▶ _WHAT IS BEING ASKED_: Transcribe the records below. Leave nothing out and change nothing.
━━━━━━━━━━
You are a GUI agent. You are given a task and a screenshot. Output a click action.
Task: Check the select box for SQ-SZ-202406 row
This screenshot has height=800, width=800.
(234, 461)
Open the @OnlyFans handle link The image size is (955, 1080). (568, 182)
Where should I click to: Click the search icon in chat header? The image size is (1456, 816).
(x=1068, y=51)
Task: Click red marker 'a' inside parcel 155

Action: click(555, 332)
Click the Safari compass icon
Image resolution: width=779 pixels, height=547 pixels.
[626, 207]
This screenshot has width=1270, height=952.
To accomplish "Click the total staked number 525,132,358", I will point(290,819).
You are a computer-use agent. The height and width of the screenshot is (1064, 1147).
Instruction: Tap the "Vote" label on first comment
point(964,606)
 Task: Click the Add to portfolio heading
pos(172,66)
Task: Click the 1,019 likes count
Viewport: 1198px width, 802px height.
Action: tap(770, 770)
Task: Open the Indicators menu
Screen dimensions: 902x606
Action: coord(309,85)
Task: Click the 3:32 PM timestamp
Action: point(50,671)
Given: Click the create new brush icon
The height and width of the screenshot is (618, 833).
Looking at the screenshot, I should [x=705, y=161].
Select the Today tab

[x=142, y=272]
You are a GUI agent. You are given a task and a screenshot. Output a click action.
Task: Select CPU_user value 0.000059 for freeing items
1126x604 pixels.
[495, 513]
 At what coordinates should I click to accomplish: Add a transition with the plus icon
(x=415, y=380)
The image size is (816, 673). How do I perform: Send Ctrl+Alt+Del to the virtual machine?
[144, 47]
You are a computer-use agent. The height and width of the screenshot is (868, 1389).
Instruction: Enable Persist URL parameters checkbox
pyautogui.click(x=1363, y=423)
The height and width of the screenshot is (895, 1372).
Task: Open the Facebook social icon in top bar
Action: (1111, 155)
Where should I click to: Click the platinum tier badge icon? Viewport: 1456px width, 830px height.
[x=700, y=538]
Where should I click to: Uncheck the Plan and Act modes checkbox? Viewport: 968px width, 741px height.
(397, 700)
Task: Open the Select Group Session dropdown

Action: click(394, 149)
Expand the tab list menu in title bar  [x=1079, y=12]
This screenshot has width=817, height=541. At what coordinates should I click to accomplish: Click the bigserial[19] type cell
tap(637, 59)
━━━━━━━━━━
▶ _WRITTEN SOLUTION_:
You are a GUI agent. You are given a task and a screenshot. Output a click action.
Task: Check the select box for SQ-SZ-202406 row
This screenshot has height=800, width=800.
(234, 461)
Open the @OnlyFans handle link The image size is (955, 1080). (568, 182)
Where should I click to: Click the search icon in chat header? The image size is (1456, 816).
(x=1068, y=51)
Task: Click red marker 'a' inside parcel 155

Action: click(555, 332)
Click the Safari compass icon
Image resolution: width=779 pixels, height=547 pixels.
[626, 207]
This screenshot has width=1270, height=952.
To accomplish "Click the total staked number 525,132,358", I will point(290,819).
You are a computer-use agent. The height and width of the screenshot is (1064, 1147).
Instruction: Tap the "Vote" label on first comment
point(964,606)
 Task: Click the Add to portfolio heading
pos(172,66)
Task: Click the 1,019 likes count
Viewport: 1198px width, 802px height.
Action: tap(770, 770)
Task: Open the Indicators menu
Screen dimensions: 902x606
Action: coord(309,85)
Task: Click the 3:32 PM timestamp
Action: point(50,671)
Given: Click the create new brush icon
The height and width of the screenshot is (618, 833).
Looking at the screenshot, I should [x=705, y=161].
Select the Today tab

[x=142, y=272]
You are a GUI agent. You are given a task and a screenshot. Output a click action.
Task: Select CPU_user value 0.000059 for freeing items
1126x604 pixels.
[495, 513]
 At what coordinates should I click to accomplish: Add a transition with the plus icon
(x=415, y=380)
The image size is (816, 673). How do I perform: Send Ctrl+Alt+Del to the virtual machine?
[144, 47]
You are a computer-use agent. The height and width of the screenshot is (868, 1389).
Instruction: Enable Persist URL parameters checkbox
pyautogui.click(x=1363, y=423)
The height and width of the screenshot is (895, 1372).
Task: Open the Facebook social icon in top bar
Action: (1111, 155)
Where should I click to: Click the platinum tier badge icon? Viewport: 1456px width, 830px height.
[x=700, y=538]
Where should I click to: Uncheck the Plan and Act modes checkbox? Viewport: 968px width, 741px height.
(397, 700)
Task: Open the Select Group Session dropdown

Action: click(394, 149)
Expand the tab list menu in title bar  [x=1079, y=12]
This screenshot has width=817, height=541. At what coordinates should I click to accomplish: Click the bigserial[19] type cell
tap(637, 59)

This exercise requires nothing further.